Le cas du du chlorothalonil R471811
Le mieux serait encore de réduire ces pollutions à la source, estime Hans Peter Arp : “Nous ne pouvons pas reporter tous nos problèmes sur le traitement de l’eau. Nous devons mettre en place des mesures contraignantes en taxant les industriels et en les poursuivant judiciairement s’il le faut. C’est un enjeu de santé publique.” Certaines entreprises se sont déjà engagées dans la bataille réglementaire, selon Générations futures. L’ONG a récemment dénoncé le lobbying du chimiste Syngenta auprès de l’Anses, qui aurait abouti en mai 2024 à un rehaussement du seuil limite d’un métabolite du chlorothalonil R471811, un fongicide interdit depuis 2019, pourtant considéré comme cancérogène probable en 2022. “La concentration maximale tolérée pour juger l’eau ‘conforme’ est relevée de près de 10 fois : elle passe de 0,1 µg/l à 0,9 µg/l”, s’insurge l’association.
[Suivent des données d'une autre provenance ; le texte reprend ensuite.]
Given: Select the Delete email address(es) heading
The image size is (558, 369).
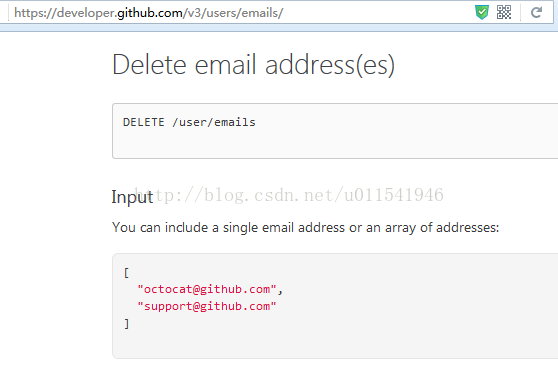Looking at the screenshot, I should pyautogui.click(x=253, y=65).
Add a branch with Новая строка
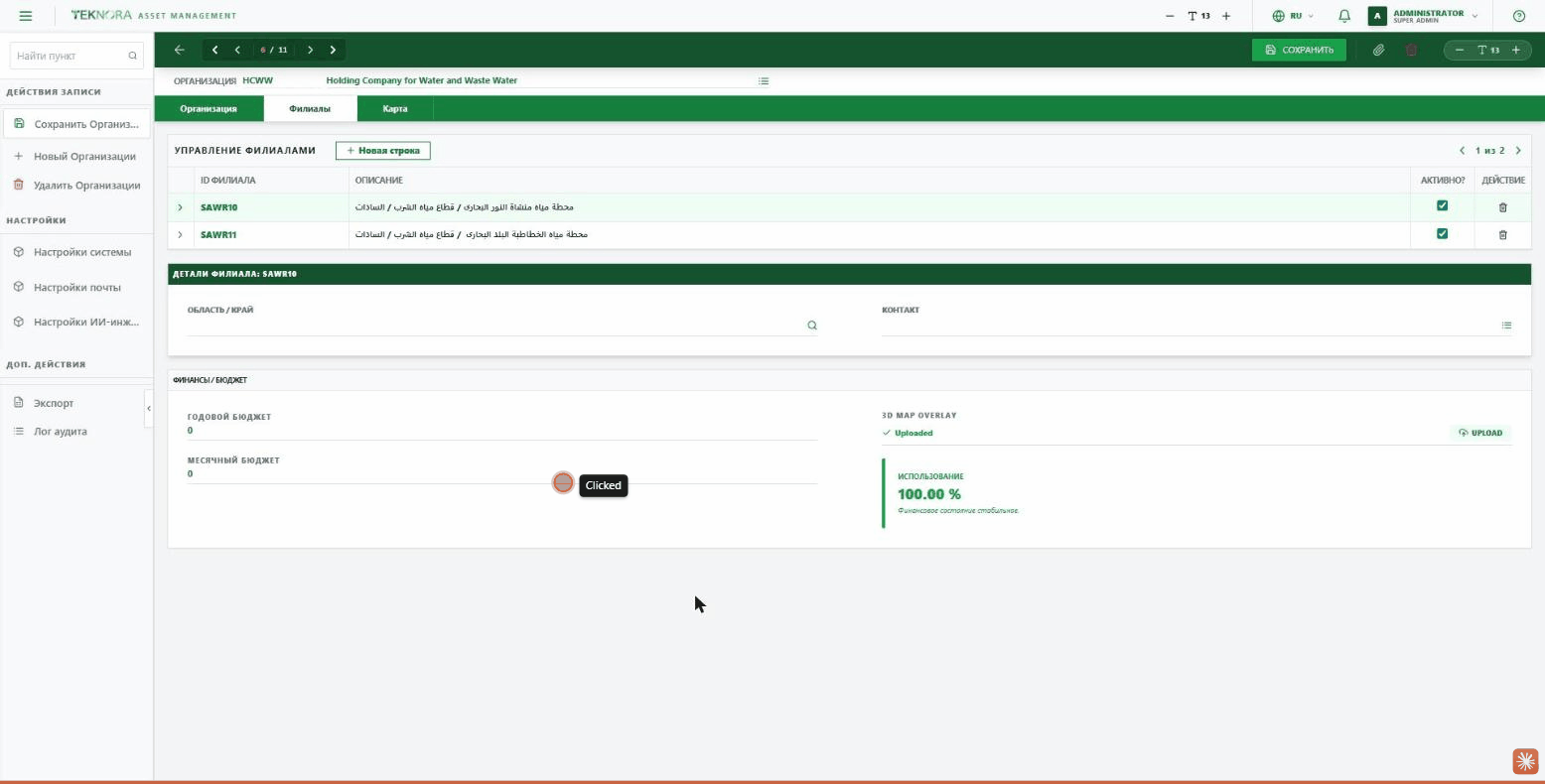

L’Agence nous assure de son côté qu’elle ne s’est pas uniquement appuyée sur l’argumentaire du fabricant pour revoir sa copie : “L’Anses a bien reçu de la part de la société Syngenta des données importantes pour documenter les travaux menés par ses experts. Mais elle a également examiné les données bibliographiques disponibles”, détaille une porte-parole. Reste que nos voisins suisses, eux, ont conservé le seuil initial de 0,1 µg/l.
Des pathologies en hausse
Des études sont toujours en cours pour savoir si la consommation régulière d’eau du robinet présente des risques pour la santé. Mais comment isoler cette pratique des autres facteurs environnementaux (pollution de l’air, alimentation…) soupçonnés de jouer un rôle dans la montée en puissance récente de certaines pathologies, comme les cancers et la puberté précoce ? Pour certaines molécules présentes dans l’eau, le verdict est clair : les nanoparticules, les résidus de médicaments ou des composés considérés comme des perturbateurs endocriniens ont bien des effets sur la santé humaine. Sans que ces risques aient pu jusqu’ici être directement reliés au robinet.